Master of Architecture Design Studios, Monash Architecture

By Rachel Soebekti

The exhibition commences under the warmth of an orange canopy suspended above a line of foldable tables. Brightly coloured sticky notes are scattered across an aerial map of Clarence Valley in the Northern Rivers region of New South Wales on Bundjalung, Gumbaynggirr and Yaegl Country. Wooden stools invite you to sit down, take in the collection of thoughts, and respond to prompt cards asking “In this exhibition, I liked…” and “In this exhibition, I saw the opportunity for…”

Here, Mel Dodd, Nikhila Madabhushi, Kerry O’Neil, Robert Lees, and the nineteen students of Placemaking Clarence Valley’s design studio invite you to be a participant in the work. They ask you questions that mimic the empathetic approach to community consultation explored by the studio. Student proposals are found in the booklets placed among the scattered props on the tables. The presentation of the Master of Architecture and Master of Urban Planning and Design student work in thick booklets appears bureaucratic. While impressively consistent, it does make me wonder whether the unique perspectives of the students have been subsumed by the studio’s representation.

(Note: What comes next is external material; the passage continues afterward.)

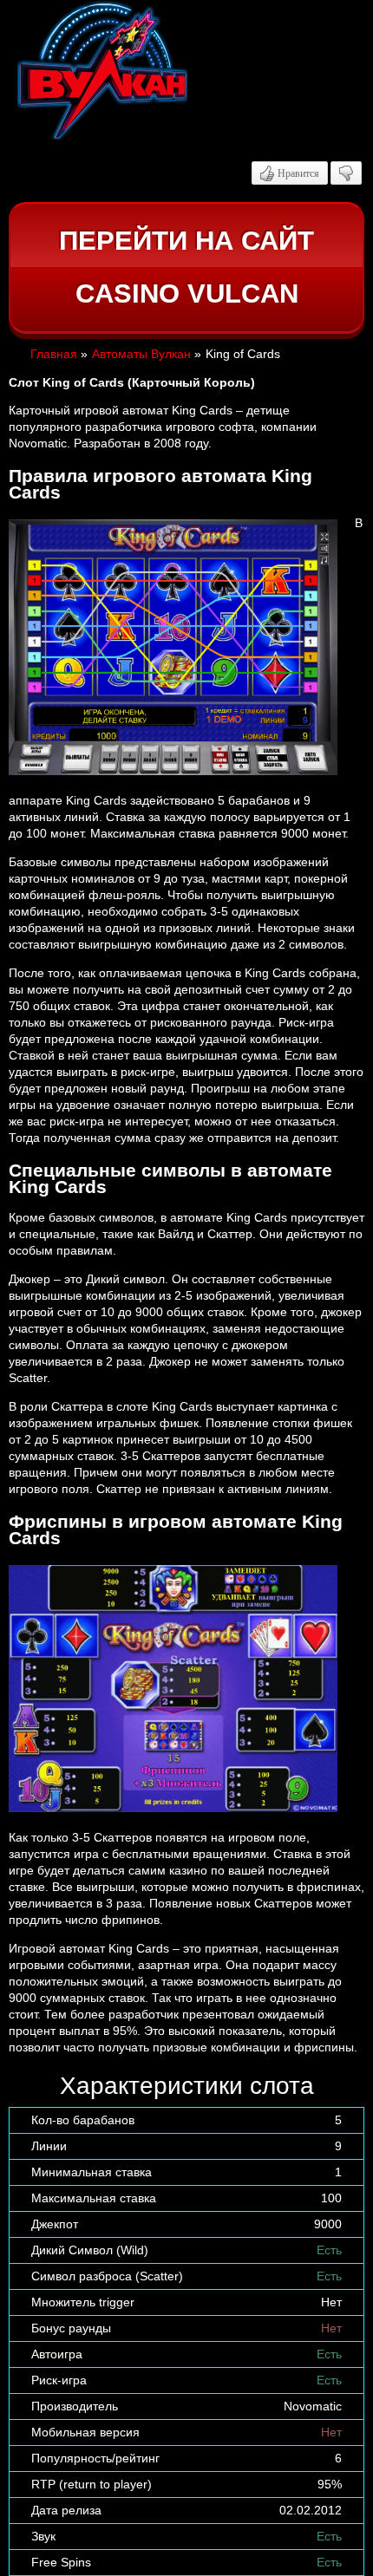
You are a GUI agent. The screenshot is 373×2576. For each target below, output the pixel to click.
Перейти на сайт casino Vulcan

Placemaking Clarence Valley, led by Mel Dodd, Nikhila Madabhushi, Robert Lees and Kerry O’Neil, Building F, Monash Art Design and Architecture. Photo: Andrew Curtis.

The raw grittiness of the exhibition spaces on level three in Building F—characterised by unpolished concrete floors, exposed ceilings and rough-sawn timber stud work—set the scene for a welcome attitude of sophisticated experimentation consistent with the thematics behind studios and projects. 

Wasted, a design studio led by Frank Burridge, promotes a custodianship of landscape through the considered reuse of existing “waste” materials. The studio’s commitment to materiality is explored through a long ensemble of brick, concrete, and textile woven into the soft, red earth of the landscape. Nestled grassroots and dried gum leaves bring the atmosphere of hot, baking summers into the exhibition space. Juxtaposed against this, the playful experimentation of 1:1 playground models optimistically colours a serious conversation about climate change and material obsolescence, but there seems to be some disconnect between these objects and many of the exhibited student proposals.

Wasted, led by Frank Burridge, Building F, Monash Art Design and Architecture. Photo: Andrew Curtis.

Towards the end of the corridor, you are met with the soft ambiguity of a curtained confessional space at the centre of an open studio. Anthony Clarke’s design studio Carceral Geography explores the role of architecture in relation to community re-entry after incarceration. As with other studios, such as Minus and Placemaking Clarence Valley, student work is packaged into minimal and restrained portfolios hidden within the belly of the exhibition. These booklets are used to communicate each student’s project as part of a body of research to complement a wider thematic investigation. 

Carceral Geography, led by Anthony Clarke, Building F, Monash Art Design and Architecture. Photo: Andrew Curtis.

At large, Monash Architecture’s MADA Now 2023 exhibition is concise and considered. Thematics bounce from intense pragmatism to the speculative and theoretical, with enough negative space to hold the audience’s attention. This seems to be the outcome of a focus on creating a singular set that captures each design studio, respectively. However, this means student work is pushed to the fringes and often feels like a supporting act to a greater collective. In the case of Louise Wright’s design studio Minus, your first encounter with the exhibition is a pair of screens seated on office chairs playing video loops filmed by the architect and professor herself. 

Minus, led by Louise Wright, Building F, Monash Art Design and Architecture. Photo: Andrew Curtis.

While there is much to commend in the way of exhibition atmosphere, one has to question if this comes at the sacrifice of student-led individuality. After all, the end-of-year exhibition is a chance for graduating students to set an agenda for their careers and plant a flag as to how they want to practise in the wider community. 

This strikes a poignant nerve for wider consideration: how much should students be allowed to control their final projects? Or, in the context of Eduardo Kairuz’s design studio titled Fugitivity, where students donated the exhibition budget to various global crises, and invite you as the audience to do the same through neatly located QR code, is training a cohort of active social participants the change we need to see in architecture? 

Rachel Soebekti has recently completed a Masters of Architecture from The University of Melbourne.